The study was approved by the Medical Ethical Committee of the Ghent University Hospital (B670201213538). At the end of the experiment, all participants received 25 Euro as reimbursement for their expenses. The experimental session lasted for approximately 1 h and a half.
Apparatus and materials
Our tactile stimulation procedure was similar as what has been described in previous studies (e.g., Vanden Bulcke et al., 2013). We presented tactile stimuli at both sides of the jaw with a duration of 10 ms duration and a frequency of 200 Hz, using two resonant-type tactors (C-2 TACTOR; Engineering Acoustics, Inc., Casselberry, FL, USA; http://www.eaiinfo.com/) consisting of a housing of 3.05 cm diameter and 0.79 cm high, and a skin contactor of 0.76 cm diameter. In order to control for differences in tactile sensitivity between both sides of the jaw, subjective stimulus intensity was individually calibrated and matched between jaw sides before the experiment using a double random staircase procedure (see Levitt, 1971; Weinstein, 1968). In a first phase, participants rated 24 stimuli presented on the left side of the jaw relative to a reference stimulus, which was defined as the maximum intensity (power = 0.21 Watt) on a 5-point Likert scale ranging from 1 (‘no sensation’) to 5 (‘maximum intensity’). The intensity that elicited an averaged rating of 3 was used as the stimulus intensity for the left jaw side, and was the reference stimulus for the second phase. In the second phase, participants rated 24 stimuli on the right jaw side relative to the reference stimulus on the left jaw side on a 5-point Likert scale (1 = ‘much weaker’, 2 = ‘weaker’, 3 = ‘equally strong’, 4 = ‘stronger’, 5 = ‘much stronger’). The intensity that elicited an averaged rating of 3 was used as the intensity of the stimulus at the right jaw side.
The task was programmed and controlled by the INQUISIT Millisecond software package (Inquisit 3.0, Millisecond Software LLC, Seattle, WA, USA; http://www.millisecond.com/) on a laptop (Dell Vostro 3550).

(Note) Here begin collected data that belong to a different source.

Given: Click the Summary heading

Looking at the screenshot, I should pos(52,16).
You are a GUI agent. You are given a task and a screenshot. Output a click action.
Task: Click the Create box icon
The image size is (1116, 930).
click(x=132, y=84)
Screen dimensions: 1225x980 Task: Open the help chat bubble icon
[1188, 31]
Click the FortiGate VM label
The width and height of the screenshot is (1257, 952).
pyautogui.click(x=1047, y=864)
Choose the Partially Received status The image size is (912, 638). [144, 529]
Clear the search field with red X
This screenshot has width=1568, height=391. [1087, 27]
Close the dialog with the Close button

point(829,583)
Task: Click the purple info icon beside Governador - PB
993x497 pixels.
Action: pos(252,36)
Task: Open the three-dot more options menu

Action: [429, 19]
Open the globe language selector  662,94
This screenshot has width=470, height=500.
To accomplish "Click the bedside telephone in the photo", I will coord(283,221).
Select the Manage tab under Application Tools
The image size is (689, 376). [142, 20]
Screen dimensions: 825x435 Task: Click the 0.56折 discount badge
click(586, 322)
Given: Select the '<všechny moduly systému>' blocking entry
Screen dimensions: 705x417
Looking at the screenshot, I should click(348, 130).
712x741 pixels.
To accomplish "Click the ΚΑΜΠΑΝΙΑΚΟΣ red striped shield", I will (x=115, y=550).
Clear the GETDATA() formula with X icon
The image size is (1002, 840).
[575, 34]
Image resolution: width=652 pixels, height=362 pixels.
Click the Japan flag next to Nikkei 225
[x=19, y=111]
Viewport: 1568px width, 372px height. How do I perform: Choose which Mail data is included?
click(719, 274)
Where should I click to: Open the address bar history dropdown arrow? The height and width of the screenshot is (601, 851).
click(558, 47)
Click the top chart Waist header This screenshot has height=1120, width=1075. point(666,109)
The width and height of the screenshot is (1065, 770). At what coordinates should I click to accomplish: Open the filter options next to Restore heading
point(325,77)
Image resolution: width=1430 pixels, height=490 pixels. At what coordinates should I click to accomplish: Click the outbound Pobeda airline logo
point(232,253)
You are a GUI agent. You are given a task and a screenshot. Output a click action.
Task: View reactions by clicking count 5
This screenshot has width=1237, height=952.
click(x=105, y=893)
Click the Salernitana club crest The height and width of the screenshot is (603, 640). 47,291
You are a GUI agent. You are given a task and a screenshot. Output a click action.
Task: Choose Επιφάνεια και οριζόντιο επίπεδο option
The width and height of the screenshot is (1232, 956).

The tactile TOJ paradigm is considered a particularly suitable methodology to assess spatial biases in tactile processing (Shore et al., 2005), and has also been used in the context of pain (e.g., Moseley, Gallace & Spence, 2009; Vanden Bulcke et al., 2014; but see (Filbrich et al., 2016; Van Damme et al., 2016), for some methodological considerations and challenges). Specifically, two tactile stimuli were administered, one on either side of the jaw, separated by one of 10 randomly assigned stimulus onset asynchronies (SOAs) between −200 to +200 ms (−200, −90, −55, −30, −10, +10, +30, +55, +60, +200 ms). Each trial was preceded by the presentation of a fixation cross (2,000 ms) in the middle of the screen. The participants reported verbally at which side of the jaw they first had perceived the tactile stimulus. The experimenter registered their responses using a keyboard. Note that the SOAs in this study were modified (made larger) as compared with previous studies with undergraduate students (−120, −60, −30, −15, −5, +5, +15, +30, +60, +120; see Vanden Bulcke et al., 2013), because pilot testing with TMD patients and adults from the general population indicated that with these values too many participants would not have been able to meet the required performance criterion.
A general questionnaire was used to collect sociodemographic data (gender, age, education level, profession, family situation), presence of medical/psychological problems, and use of pain medication. In the TMD group, this questionnaire also assessed which side of the jaw was painful, duration of the TMD problem, current treatment status (whether they had received treatment for their TMD or not), and presence of other chronic pain complaints. Several validated self-report questionnaires measuring pain and pain-related cognitions were used. Internal consistency (Cronbach’s alpha) was acceptable for all these instruments (see Table 2).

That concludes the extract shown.